Ssreflect Users Discussion List

[Christian Doczkal <>]

> Could you expand on what you have in mind? Do you mean that one should
> introduce a synonym for "m <= n"? Would this approach be essentially
> equivalent to 1- replacing "m <= n" with "le m n" everywhere; 2- using
> setoid rewrite on the relation le; 3- performing step 1- in reverse?

This is one way to do it.

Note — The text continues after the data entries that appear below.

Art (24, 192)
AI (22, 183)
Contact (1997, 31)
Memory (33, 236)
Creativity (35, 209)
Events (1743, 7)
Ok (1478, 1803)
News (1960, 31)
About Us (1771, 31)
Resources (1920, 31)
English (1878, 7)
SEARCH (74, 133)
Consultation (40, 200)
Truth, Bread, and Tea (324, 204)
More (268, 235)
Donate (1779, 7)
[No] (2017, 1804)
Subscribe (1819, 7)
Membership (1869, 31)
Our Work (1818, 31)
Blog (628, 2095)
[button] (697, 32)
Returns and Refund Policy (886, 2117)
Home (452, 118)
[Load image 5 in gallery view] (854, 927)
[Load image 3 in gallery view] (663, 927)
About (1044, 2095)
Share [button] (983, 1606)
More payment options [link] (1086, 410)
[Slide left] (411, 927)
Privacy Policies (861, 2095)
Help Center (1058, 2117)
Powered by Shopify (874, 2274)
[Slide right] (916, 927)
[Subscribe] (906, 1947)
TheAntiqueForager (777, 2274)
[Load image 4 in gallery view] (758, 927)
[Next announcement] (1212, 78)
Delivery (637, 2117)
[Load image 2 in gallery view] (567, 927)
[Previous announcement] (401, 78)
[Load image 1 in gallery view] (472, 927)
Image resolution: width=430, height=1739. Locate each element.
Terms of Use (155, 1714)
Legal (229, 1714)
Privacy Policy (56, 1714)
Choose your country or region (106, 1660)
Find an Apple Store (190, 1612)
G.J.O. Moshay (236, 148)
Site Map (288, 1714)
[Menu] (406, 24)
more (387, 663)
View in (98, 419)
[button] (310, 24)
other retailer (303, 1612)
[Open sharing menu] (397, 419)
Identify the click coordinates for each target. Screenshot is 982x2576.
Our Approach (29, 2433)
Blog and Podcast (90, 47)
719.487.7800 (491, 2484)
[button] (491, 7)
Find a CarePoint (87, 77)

I was just toying around with your example and
here is what I ended up with:

Require Import Coq.Program.Basics. (* [flip] *)
Require Export Coq.Setoids.Setoid. (* required for [rewrite] *)
Require Export Coq.Classes.Morphisms.
Require Import Omega.

From mathcomp Require Import ssreflect ssrfun ssrbool eqtype ssrnat.

Set Implicit Arguments.
Unset Strict Implicit.
Unset Printing Implicit Defensive.

Definition le n m := is_true (n <= m).

Instance le_preOrder : PreOrder le.
Proof. split. exact: leqnn. move => ? ? ?. exact: leq_trans. Qed.

Instance proper_addn: Proper (le ++> le ++> le) addn.
Proof. move => x y ? n m ?. exact: leq_add. Qed.

Instance: Coq.Classes.RelationClasses.RewriteRelation le.

Goal
  forall x y,
  x <= y ->
  x + 1 <= y + 1.
Proof.
  move => x y h. rewrite -!/(le _ _) in h *.
  rewrite h.
  reflexivity.
Qed.